=== WORK TO COMPLETE ===
Write out all of the data again, exactly as it reads.

=== MATERIAL TO PROCESS ===
========================================
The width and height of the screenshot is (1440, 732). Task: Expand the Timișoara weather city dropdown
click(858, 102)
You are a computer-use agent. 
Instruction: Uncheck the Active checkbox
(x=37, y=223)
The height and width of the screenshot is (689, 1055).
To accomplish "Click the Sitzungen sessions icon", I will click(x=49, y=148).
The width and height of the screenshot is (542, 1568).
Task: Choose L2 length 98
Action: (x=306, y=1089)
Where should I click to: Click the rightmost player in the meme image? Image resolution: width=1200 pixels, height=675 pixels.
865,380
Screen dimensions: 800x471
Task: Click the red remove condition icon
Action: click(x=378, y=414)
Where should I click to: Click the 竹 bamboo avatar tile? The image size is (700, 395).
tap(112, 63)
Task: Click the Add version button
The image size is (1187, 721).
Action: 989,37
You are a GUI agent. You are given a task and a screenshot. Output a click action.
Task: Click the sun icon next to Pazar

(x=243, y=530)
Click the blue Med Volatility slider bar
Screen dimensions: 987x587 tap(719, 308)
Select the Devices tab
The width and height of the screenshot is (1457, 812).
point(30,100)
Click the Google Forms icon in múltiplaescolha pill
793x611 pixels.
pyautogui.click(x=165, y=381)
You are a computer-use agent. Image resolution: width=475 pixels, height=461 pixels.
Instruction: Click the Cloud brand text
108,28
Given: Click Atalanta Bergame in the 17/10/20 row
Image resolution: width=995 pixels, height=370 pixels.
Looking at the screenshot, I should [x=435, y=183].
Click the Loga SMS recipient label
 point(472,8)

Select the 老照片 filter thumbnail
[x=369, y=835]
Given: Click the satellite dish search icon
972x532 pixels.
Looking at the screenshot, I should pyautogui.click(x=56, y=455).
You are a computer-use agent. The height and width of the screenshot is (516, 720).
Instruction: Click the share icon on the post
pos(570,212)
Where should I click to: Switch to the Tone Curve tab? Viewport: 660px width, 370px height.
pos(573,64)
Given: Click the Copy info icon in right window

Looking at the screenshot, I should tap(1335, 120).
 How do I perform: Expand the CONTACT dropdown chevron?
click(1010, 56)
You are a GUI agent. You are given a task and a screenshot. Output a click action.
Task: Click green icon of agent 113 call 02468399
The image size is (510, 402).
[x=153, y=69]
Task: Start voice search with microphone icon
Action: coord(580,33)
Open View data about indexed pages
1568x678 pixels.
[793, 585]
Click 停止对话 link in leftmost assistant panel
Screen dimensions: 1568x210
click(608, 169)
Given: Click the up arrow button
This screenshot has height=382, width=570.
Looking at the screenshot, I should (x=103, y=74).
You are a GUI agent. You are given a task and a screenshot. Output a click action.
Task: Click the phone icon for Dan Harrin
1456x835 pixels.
========================================
=== OUTPUT BELOW ===
The width and height of the screenshot is (1440, 732). Task: Expand the Timișoara weather city dropdown
click(858, 102)
You are a computer-use agent. 
Instruction: Uncheck the Active checkbox
(x=37, y=223)
The height and width of the screenshot is (689, 1055).
To accomplish "Click the Sitzungen sessions icon", I will click(x=49, y=148).
The width and height of the screenshot is (542, 1568).
Task: Choose L2 length 98
Action: (x=306, y=1089)
Where should I click to: Click the rightmost player in the meme image? Image resolution: width=1200 pixels, height=675 pixels.
865,380
Screen dimensions: 800x471
Task: Click the red remove condition icon
Action: click(x=378, y=414)
Where should I click to: Click the 竹 bamboo avatar tile? The image size is (700, 395).
tap(112, 63)
Task: Click the Add version button
The image size is (1187, 721).
Action: 989,37
You are a GUI agent. You are given a task and a screenshot. Output a click action.
Task: Click the sun icon next to Pazar

(x=243, y=530)
Click the blue Med Volatility slider bar
Screen dimensions: 987x587 tap(719, 308)
Select the Devices tab
The width and height of the screenshot is (1457, 812).
point(30,100)
Click the Google Forms icon in múltiplaescolha pill
793x611 pixels.
pyautogui.click(x=165, y=381)
You are a computer-use agent. Image resolution: width=475 pixels, height=461 pixels.
Instruction: Click the Cloud brand text
108,28
Given: Click Atalanta Bergame in the 17/10/20 row
Image resolution: width=995 pixels, height=370 pixels.
Looking at the screenshot, I should [x=435, y=183].
Click the Loga SMS recipient label
 point(472,8)

Select the 老照片 filter thumbnail
[x=369, y=835]
Given: Click the satellite dish search icon
972x532 pixels.
Looking at the screenshot, I should pyautogui.click(x=56, y=455).
You are a computer-use agent. The height and width of the screenshot is (516, 720).
Instruction: Click the share icon on the post
pos(570,212)
Where should I click to: Switch to the Tone Curve tab? Viewport: 660px width, 370px height.
pos(573,64)
Given: Click the Copy info icon in right window

Looking at the screenshot, I should tap(1335, 120).
 How do I perform: Expand the CONTACT dropdown chevron?
click(1010, 56)
You are a GUI agent. You are given a task and a screenshot. Output a click action.
Task: Click green icon of agent 113 call 02468399
The image size is (510, 402).
[x=153, y=69]
Task: Start voice search with microphone icon
Action: coord(580,33)
Open View data about indexed pages
1568x678 pixels.
[793, 585]
Click 停止对话 link in leftmost assistant panel
Screen dimensions: 1568x210
click(608, 169)
Given: Click the up arrow button
This screenshot has height=382, width=570.
Looking at the screenshot, I should (x=103, y=74).
You are a GUI agent. You are given a task and a screenshot. Output a click action.
Task: Click the phone icon for Dan Harrin
1456x835 pixels.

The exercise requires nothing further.